Biochar is often described as a climate-smart soil amendment because it can improve soil quality while storing carbon for long periods. But once biochar is added to soil, it does not stay unchanged. Rain, drying, minerals, oxygen, and microorganisms gradually alter its surface, chemistry, and environmental functions. For saline soils, where salt stress already limits crop production across many agricultural regions, scientists have had limited information about how biochar changes over time.

A new study published in Biochar provides a closer look at that process. Researchers found that higher soil salinity can slow the aging of biochar, helping it retain more carbon-rich, aromatic structures while reducing microbial colonization, especially by fungi.
“Biochar is widely used to improve saline-alkali soils, but its long-term performance depends on how it ages after entering the soil environment,” said corresponding author Rongjiang Yao of the Institute of Soil Science, Chinese Academy of Sciences. “Our study shows that salinity is not just a stress factor for plants and microbes. It also reshapes the aging pathway of biochar itself.”

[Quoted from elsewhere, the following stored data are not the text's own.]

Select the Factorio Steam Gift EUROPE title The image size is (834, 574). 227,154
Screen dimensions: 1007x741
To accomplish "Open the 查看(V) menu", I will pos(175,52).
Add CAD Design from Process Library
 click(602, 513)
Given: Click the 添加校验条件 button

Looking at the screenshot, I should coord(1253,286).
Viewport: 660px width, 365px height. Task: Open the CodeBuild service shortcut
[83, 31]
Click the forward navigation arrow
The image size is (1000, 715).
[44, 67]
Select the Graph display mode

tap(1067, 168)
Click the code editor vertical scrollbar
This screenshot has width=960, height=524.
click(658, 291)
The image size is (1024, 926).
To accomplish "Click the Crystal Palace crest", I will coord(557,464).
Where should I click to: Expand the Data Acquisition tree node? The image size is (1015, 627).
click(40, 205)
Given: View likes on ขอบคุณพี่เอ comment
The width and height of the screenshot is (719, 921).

To simulate long-term field aging, the team collected agricultural soils with low, moderate, and high salinity from coastal farmland in Jiangsu Province, China. Wheat-straw biochar was mixed into these soils and exposed to repeated wetting and drying cycles. The experiment simulated approximately eight years of natural aging and allowed the researchers to track changes in biochar chemistry, surface structure, mineral composition, and microbial communities.
Clear pattern
The results showed a clear pattern. Biochar aged in high-salinity soil retained higher total carbon, stronger aromaticity, and more surface C-C/C=C carbon structures than biochar aged in low-salinity soil. At the same time, it showed lower oxygen content, lower oxidation degree, and less surface C-O bonding, all indicators of slower aging. By the final aging cycle, the O/C ratio of biochar aged in high-salinity soil was 9.82% lower than that in low-salinity soil. Across the aging process, total carbon content declined by about 20%, mainly due to the loss of labile carbon and mineralization of organic matter.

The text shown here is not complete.